Pohlheim beim Angstgegner

(mro) Nach der abgeschlossenen Vorbereitung mit dem Sieg beim eigenen Hock-Turnier am letzten Wochenende geht es am Samstag erstmals um Punkte für die Wieder-Drittliga-Handballer der HSG Pohlheim.Dies gleich mit der schweren Auswärtsaufgabe beim "Angstgegner" HSG Gensungen/Felsberg.

Nach der 26:43-Klatsche in der Vorsaison wurde auch der eigentlich erst für diese Saison geplante Trainerwechsel von Horst-Günther Schmandt auf Thomas Wallendorf vorgezogen.

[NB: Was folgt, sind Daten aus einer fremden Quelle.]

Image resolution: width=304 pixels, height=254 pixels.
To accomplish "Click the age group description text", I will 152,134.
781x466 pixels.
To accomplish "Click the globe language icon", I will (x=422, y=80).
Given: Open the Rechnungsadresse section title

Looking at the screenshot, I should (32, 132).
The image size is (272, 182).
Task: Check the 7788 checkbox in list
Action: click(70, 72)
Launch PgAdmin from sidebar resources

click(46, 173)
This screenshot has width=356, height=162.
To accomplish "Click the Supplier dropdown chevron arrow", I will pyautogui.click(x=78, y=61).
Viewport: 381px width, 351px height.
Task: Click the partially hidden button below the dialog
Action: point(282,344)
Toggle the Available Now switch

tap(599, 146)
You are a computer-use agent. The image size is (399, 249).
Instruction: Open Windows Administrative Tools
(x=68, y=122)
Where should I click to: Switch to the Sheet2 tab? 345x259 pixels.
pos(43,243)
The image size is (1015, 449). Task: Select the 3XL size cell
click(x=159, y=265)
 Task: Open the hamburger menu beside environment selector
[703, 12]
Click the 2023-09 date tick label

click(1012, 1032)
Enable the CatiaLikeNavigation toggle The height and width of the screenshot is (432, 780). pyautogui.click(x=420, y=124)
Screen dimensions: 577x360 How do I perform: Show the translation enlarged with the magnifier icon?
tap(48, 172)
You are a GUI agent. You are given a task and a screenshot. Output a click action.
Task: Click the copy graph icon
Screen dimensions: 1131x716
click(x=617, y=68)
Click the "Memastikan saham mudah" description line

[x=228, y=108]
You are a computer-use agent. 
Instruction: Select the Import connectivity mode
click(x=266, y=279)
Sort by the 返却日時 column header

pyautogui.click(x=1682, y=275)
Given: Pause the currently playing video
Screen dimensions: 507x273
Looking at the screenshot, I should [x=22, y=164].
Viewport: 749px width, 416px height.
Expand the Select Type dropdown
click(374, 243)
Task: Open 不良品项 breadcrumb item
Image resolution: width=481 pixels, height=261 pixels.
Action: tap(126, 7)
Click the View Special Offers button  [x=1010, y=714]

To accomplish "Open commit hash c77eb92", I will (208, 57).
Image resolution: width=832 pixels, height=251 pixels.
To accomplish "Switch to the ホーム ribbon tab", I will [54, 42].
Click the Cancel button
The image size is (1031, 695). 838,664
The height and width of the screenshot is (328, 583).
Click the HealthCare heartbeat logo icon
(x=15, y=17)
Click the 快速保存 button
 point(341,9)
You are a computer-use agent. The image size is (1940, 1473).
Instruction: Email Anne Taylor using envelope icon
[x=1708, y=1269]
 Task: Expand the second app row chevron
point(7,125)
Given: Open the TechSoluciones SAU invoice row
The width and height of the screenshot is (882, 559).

Keine guten Voraussetzungen also für die neu formierte HSG Pohlheim gegen einen eingespielten Gastgeber, der sich kurzfristig auch noch mit Rückraum-Shooter Christian Grambow vom Liga-Konkurrenten TG Münden verstärkt hat, welcher in der Vorsaison insgesamt 14-mal gegen die HSG getroffen hat. Grambow soll dabei helfen, die löchrige Deckung (in der Vorsaison die schlechteste der Liga) zu stopfen, aber auch den zweitbesten Angriff des Vorjahres noch gefährlicher machen. Und dieser strahlt besonders über die Halbpositionen (Mario Schanze und Steffen Ober), aber auch Kreisläufer Michael Viehmann, eine enorme Torgefahr aus.

Thomas Wallendorf war mit dem Auftritt seiner Mannschaft zum Abschluss der Vorbereitung zufrieden: "Wir haben uns von Spiel zu Spiel gesteigert.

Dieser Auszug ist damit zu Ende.